The Sun Valley Center for the Arts is presenting a new BIG IDEA project called “I Need To Tell You Something: The Lost Art of Letter Writing.” The multidisciplinary project encourages the viewer to explore the various ways that our society will be impacted if handwritten letters become obsolete. It also examines how the ubiquity of social media and online communication has given new meaning to handwritten letters and the insight they provide into the perceptions, emotions, personalities and daily experiences of the sender.
“I have personally always been enamored of storytelling through letters and the beauty of letter-writing,” said Denise Simone, core company artist of Company of Fools. “What happens to our memories if all our communication is through social media? Who’s holding the written history of our lives? What happens to our thoughts without that physical form? Will social media make us less social? Technology is dynamically changing the way we communicate.”
A news release from The Center asks, “When was the last time you received a handwritten letter? Or sent one? In this era of instantaneous communication, a letter is a rare and treasured item. As a result, we tend to view letter writing today with a kind of nostalgia for a time when life was slower or simpler.”
The visual arts exhibition at The Center’s gallery in Ketchum will provide a glimpse into the various ways that artists are responding to and interpreting the change in modern modes of communication. Artist Marc Dombrosky uses notes, cardboard boxes and letters with writing on them that he finds randomly, and embroiders on top of the words. His work titled, “ARE YOU MISSING A BLUE
PLASTIC BOX” will be shown as part of the “Lost Art of Letter Writing” exhibit.
Another artist whose work will be shown is Gail Tarantino, a painter who writes letters of thanks, often to scientists, and then translates the letters into colored dots, said Courtney Gilbert, curator of visual arts for The Center.
Tarantino’s work, “From Dim to Bright—Henrietta” in acrylic ink on linen shows a series of multicolored dots that are clearly in the format of a letter—in horizontal lines that are evenly spaced, with a salutation on the top and closing on the bottom right, but contains no words.
Envelopes and stamps as art are also featured in the exhibit. Artist Andrew Bush takes photographs of envelopes from the back and mounts them in wood frames. These are displayed in a group, showing the juxtaposition of the shapes, sizes and various flaps—from plain to decorative.
A work by artist Tucker Nichols consists of a postcard with a design made out of colorful 2-cent stamps, each with a picture of a silver and turquoise Navajo necklace. The stamps are arranged in a creative pattern, leaving a stamp-size rectangle in the center for the address.
“He loves the postal system—the idea that you can put a stamp on anything and it will be delivered across the country,” Gilbert said.
Gilbert noted that she hoped the exhibit and the BIG IDEA project would inspire people to think about the various forms of communications and their importance, personally and historically.
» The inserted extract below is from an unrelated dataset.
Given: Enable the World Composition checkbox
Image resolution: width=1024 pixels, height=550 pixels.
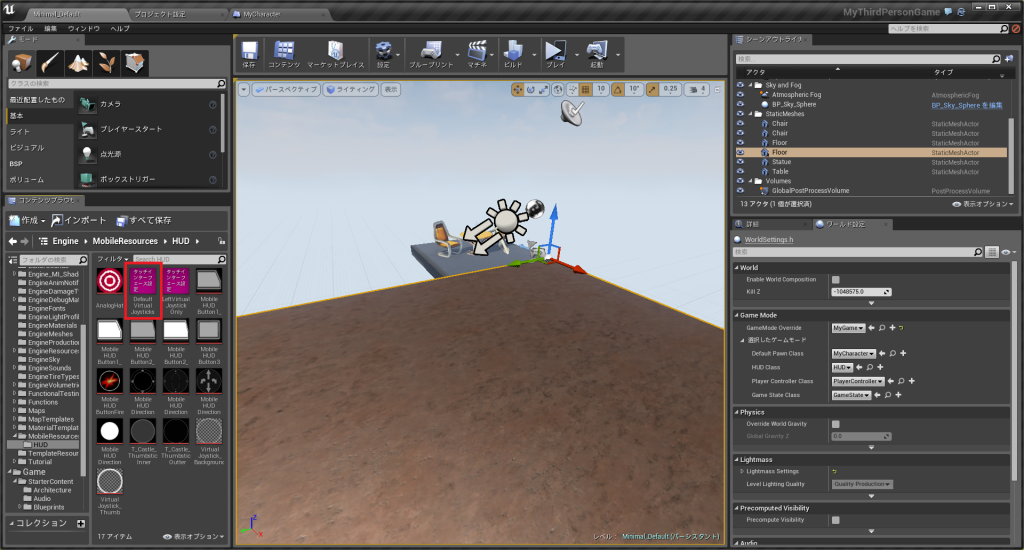Looking at the screenshot, I should (x=836, y=280).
“I hope that people would come away from the exhibit realizing the value that letters have—not only as communication but as part of their personal history that might outlast them, and to give a little thought to the care with which they communicate, no matter what form they use,” she said.
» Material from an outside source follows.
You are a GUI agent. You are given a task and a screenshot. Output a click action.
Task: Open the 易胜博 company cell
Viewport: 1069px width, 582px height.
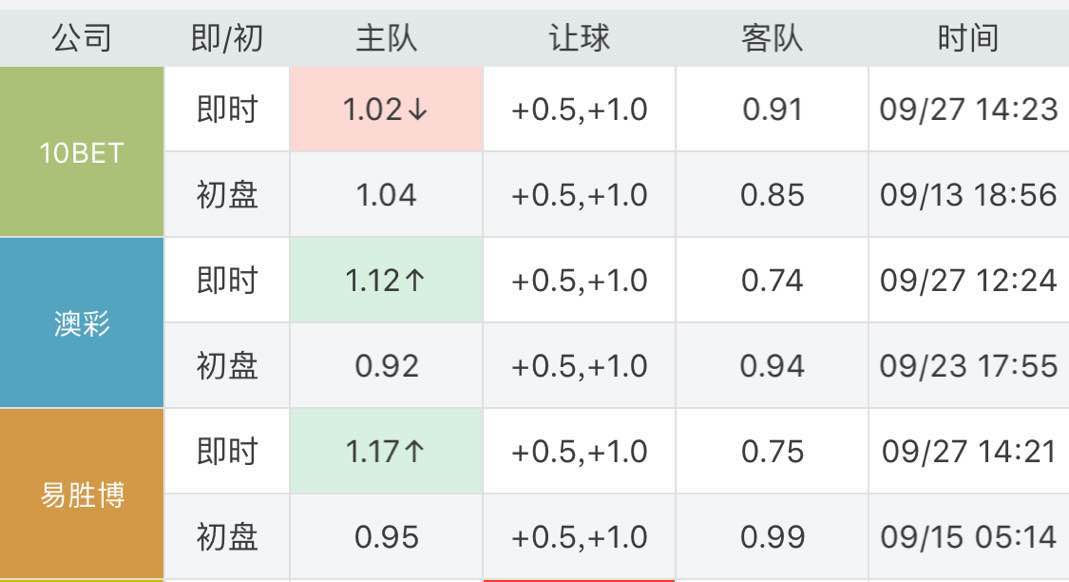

As part of the multidisciplinary BIG IDEA project, The Center will also offer a Family Day on March 5 with a free tour of the exhibit and a letter-writing project called “Letters to Your Future Self.” It will also host a teen workshop called “Printing Your Own Postcards” in April and a “Lasting Letters” workshop with letter-writing guide Frish Brandt on March 10, 11 and 12. Company of Fools will perform a reading of the play “Dear Elizabeth” about the friendship between the poets Elizabeth Bishop and Robert Lowell at the Liberty Theatre on March 16.